▶ _Okuma Metni_
__________________________________________________
İrlanda Gezi Rehberi

Ehlikeyf insanlar adası…

İRLANDA

1 Mayıs 2021

Yemyeşil bir tabiat dekorunda gizem dolu Ortaçağ şatolarının süslediği bir ülke İrlanda. Avrupa kıtasının Atlas Okyanusu’ndaki uzantılarından olan bir adada konuşlanmış. Adanın tamamına “İrlanda” dense de, siyasi olarak adanın kuzeyi Birleşik Krallık’ın, yani İngiltere’nin yönetimi altında. Geri kalan kısmı ayrı bir devlet olan İrlanda Cumhuriyeti’ne ait.

Government Buildings adlı bu bina bazı bakanlıklara ev sahipliği yapıyor

Government Buildings adlı bu bina bazı bakanlıklara ev sahipliği yapıyor

İrlanda, 12. asırdan itibaren yedi asır boyunca İngiliz hâkimiyeti altında kalıyor. Bu süre zarfında doğal olarak iniş ve çıkışlar, mezhep çatışmaları, bağımsızlık çabaları gözleniyor. Nihayet 1921’de İngilizler, Kuzey İrlanda’nın Birleşik Krallık’ta kalması şartıyla İrlanda’nın bağımsızlığına razı oluyorlar.

Dublin'in meşhur Grafton Caddesi

Dublin’in meşhur Grafton Caddesi

Bununla birlikte İrlandalıların “Ulster” dedikleri Kuzey İrlanda’nın Birleşik Krallık’a ait olması, dolayısıyla İrlanda’nın iki parçalı halde kalması İrlanda milliyetçileri ve özellikle İrlanda Cumhuriyet Ordusu (IRA) tarafından kabullenilmiyor. IRA’nın silahlı eylemleri henüz hafızalardaki tazeliğini koruyor. 1919’da kurulan IRA’nın silahlı mücadeleyi sonlandırdığını ilan etmesi ancak 2005 yılında mümkün olabiliyor.

Dublin Kalesi'nin Bedford Kulesi

Dublin Kalesi’nin Bedford Kulesi

İngiltere’de bulunduğum yıllarda IRA halâ silahlı eylemler yapıyordu. Konuştuğum İngilizlerin tezi şuydu: “İrlanda Cumhuriyeti’nde halk Katolik, Kuzey İrlanda’da ise Protestan. Dolayısıyla bu ikisinin birleşmesi mümkün değil. Kuzey İrlandalılar, kendileri gibi Protestan olan İngilizlerle aynı devletin çatısı altında olmalılar”. Etnisiteyi değil de mezhep yapısını esas alan bir yaklaşım. Tabii bir de İrlandalıları dinlemek lazım…

Aziz Stephen Parkı'nda hoş vakitler...
__________________________________________________
▶ _Veri Satırları_
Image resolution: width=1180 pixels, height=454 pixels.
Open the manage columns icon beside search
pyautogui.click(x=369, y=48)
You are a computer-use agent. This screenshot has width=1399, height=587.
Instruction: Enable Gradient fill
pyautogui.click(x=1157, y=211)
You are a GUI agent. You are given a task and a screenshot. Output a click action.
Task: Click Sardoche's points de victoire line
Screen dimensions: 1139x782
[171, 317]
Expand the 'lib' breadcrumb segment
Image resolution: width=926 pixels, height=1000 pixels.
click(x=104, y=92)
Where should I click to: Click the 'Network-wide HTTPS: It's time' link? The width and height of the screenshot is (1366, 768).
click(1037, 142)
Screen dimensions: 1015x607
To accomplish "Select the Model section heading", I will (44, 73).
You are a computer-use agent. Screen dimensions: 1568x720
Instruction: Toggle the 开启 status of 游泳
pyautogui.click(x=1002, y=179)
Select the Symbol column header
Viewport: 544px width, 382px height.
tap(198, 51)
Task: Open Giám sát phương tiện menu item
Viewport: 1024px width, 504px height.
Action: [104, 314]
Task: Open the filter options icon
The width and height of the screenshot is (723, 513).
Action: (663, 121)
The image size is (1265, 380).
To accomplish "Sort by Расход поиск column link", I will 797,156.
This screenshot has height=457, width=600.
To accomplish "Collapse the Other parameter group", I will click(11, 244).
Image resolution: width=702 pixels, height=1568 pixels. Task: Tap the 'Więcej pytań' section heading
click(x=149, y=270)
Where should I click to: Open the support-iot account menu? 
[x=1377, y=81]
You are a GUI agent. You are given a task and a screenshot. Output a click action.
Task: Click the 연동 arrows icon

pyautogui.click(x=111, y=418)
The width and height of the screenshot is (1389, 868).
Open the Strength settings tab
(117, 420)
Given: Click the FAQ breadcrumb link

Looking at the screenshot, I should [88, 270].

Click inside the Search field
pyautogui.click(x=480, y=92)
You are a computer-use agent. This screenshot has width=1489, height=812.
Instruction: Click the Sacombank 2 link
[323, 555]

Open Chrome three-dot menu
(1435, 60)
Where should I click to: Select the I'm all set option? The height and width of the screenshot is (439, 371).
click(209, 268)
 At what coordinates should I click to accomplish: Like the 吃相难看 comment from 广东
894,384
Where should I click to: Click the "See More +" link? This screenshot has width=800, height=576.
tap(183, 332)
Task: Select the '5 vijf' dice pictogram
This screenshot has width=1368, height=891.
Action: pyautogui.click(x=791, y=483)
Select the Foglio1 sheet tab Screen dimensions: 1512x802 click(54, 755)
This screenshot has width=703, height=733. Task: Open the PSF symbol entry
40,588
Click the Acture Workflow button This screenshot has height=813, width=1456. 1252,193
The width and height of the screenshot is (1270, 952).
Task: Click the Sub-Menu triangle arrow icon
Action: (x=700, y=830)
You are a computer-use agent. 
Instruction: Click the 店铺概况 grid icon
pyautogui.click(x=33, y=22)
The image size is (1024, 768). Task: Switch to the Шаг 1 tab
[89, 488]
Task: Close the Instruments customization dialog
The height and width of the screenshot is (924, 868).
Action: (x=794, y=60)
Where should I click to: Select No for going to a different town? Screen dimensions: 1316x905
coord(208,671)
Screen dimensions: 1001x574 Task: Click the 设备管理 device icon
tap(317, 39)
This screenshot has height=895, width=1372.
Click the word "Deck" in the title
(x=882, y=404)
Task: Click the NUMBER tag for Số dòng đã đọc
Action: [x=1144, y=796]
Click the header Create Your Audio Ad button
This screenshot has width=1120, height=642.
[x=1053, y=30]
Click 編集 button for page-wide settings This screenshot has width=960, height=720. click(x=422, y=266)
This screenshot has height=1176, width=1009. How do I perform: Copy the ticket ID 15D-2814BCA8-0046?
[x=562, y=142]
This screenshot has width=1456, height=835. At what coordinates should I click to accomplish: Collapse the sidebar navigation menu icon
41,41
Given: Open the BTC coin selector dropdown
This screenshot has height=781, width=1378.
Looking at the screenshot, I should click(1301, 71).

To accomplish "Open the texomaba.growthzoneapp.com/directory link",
__________________________________________________
▶ _Yapılacak İşler_
1/ İrlanda gezi rehberinde geçen "Nihayet 1921’de İngilizler, Kuzey İrlanda’nın Birleşik Krallık’ta kalması şartıyla İrlanda’nın bağımsızlığına razı oluyorlar." cümlesini İngilizceye çeviriniz.
2/ İrlanda gezi rehberine göre IRA, silahlı mücadeleyi sonlandırdığını hangi yılda ilan edebilmiştir?
3/ İrlanda gezi rehberini son cümlesinden sonra devam ettiriniz.

▶ _Alıştırma Cevapları_
1/ Finally, in 1921, the British agree to Ireland's independence on the condition that Northern Ireland remain in the United Kingdom.

2/ 2005 yılında.

3/
Aziz Stephen Parkı’nda hoş vakitler…

İrlandalıların kendilerine ait bir dilleri var: İrlandaca. Kendilerinin “Gaeilge”, İngilizlerin “Gaelic” dedikleri ve Kelt kökeninden gelen dil, İngilizce ile birlikte ülkenin resmi dili. Yol tabelaları başta olmak üzere birçok yerde her iki dil de kullanılıyor. Bununla birlikte nüfusun çoğunluğu günlük hayatında İngilizce konuşuyor.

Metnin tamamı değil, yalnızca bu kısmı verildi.